The people I know who self-experiment certainly do better than running with, as your section option suggests, fads and hearsay. That's true both when they're using things that are legal but have mysterious health impacts and things that are sold by prescription but have reasonably well understood health impacts.
That you are ignorant of what they're up to isn't license to call them insane.
I am doubtful of anyone’s ability to, by themselves, research these matters sufficiently to have a supportable opinion on what risks are involved and what is safe or not. If I’m right about this, it makes options one or three the only reasonable options. I think this quote by Richard Feynman summarizes my thoughts quite well:
“Now, I might be quite wrong, maybe they do know all these things. But I don’t think I’m wrong, see, I have the advantage of having found out how hard it is to get to really know something, how careful you have to be about checking the experiments, how easy it is to make mistakes and fool yourself. I know what it means to know something. And therefore, I can’t… I see how they get their information, and I can’t believe that they know it – they haven’t done the work necessary, they haven’t done the checks necessary, they haven’t done the care necessary. I have a great suspicion that they don’t know.”
— Richard Feynman, The Pleasure of Finding Things Out (1981)
This is why we have large double-blind studies with control groups, and published papers, and peer review, and committees, and so forth – it’s really hard to actually know something. By contrast, it’s extremely easy to read a lot about something, listen to what a lot of people say about it and come to have what you might consider a reasonable, well-informed opinion about something, and therefore think you know something. But you don’t then actually know, you just think you do.
You are not right about that. I think your faith in the medical system is touching, and I hope you never have to experience enough of it to lose that faith.
Doctors have a reasonably good general medical background, but most of them have little or no idea on specific issues that they have not encountered directly in their recent practice. When something like that comes up, they go research it. Given typical patient loads, they research it quickly.

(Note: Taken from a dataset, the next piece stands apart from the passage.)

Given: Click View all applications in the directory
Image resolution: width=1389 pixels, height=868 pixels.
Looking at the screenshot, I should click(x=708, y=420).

It is very easy for people to do that research themselves. They have access to all the same material that doctors do. Educated laypeople will quickly end up knowing more than the average doctor about their specific conditions.
Or pop over here, where HNers are currently discussing how an active advocate made a huge difference for another cancer patient, and how scarily little doctors know: https://news.ycombinator.com/item?id=8886164
With well-documented drugs like modafinil, your average GP will have little or no advantage in prescribing them over an educated layman who has really studied the topic. Indeed, the way many drugs with mental effects get used in practice is a doctor saying, "Well, let's try this." Followed by, "Does that feel better?" When I was my grandfather's conservator, his GP did exactly that with Prozac. When I asked some follow-up questions, it was painfully clear that he knew approximately nothing about the drug other than that the pharma marketroid said it could help with moods.
The point of the medical licensing system isn't to create perfect wisdom and great outcomes. It's to place some broad limits to limit some obvious harms and establish a mechanism of control. It should be no surprise that smart and motivated people can, in specific and limited circumstances, do better than that very low bar.
When your doctor is untrained, and you might do as well a job (or better) yourself, the conclusion is not to do the job yourself, but to get a competent doctor. Sure, that might not always be an option, but you should follow this principle as long as you are able.
Anyway, you’re talking about individual doctors; I was talking about the medical establishment as a whole, and in particular the FDA (or their local equivalent) and the medical scientists who do the studies upon which the FDA’s decisions are based. I have more faith in these sorts of institutions than any single random GP doctor – I don’t let my views on them tar the whole system with doubt.
> It should be no surprise that smart and motivated people can, in specific and limited circumstances, do better than that very low bar.
Yes, there are exceptions to every rule. But everyone believes themselves to be the exception, so you can’t trust your own opinion.
The people I know who self-experiment certainly do better than running with, as your section option suggests, fads and hearsay. That's true both when they're using things that are legal but have mysterious health impacts and things that are sold by prescription but have reasonably well understood health impacts.
That you are ignorant of what they're up to isn't license to call them insane.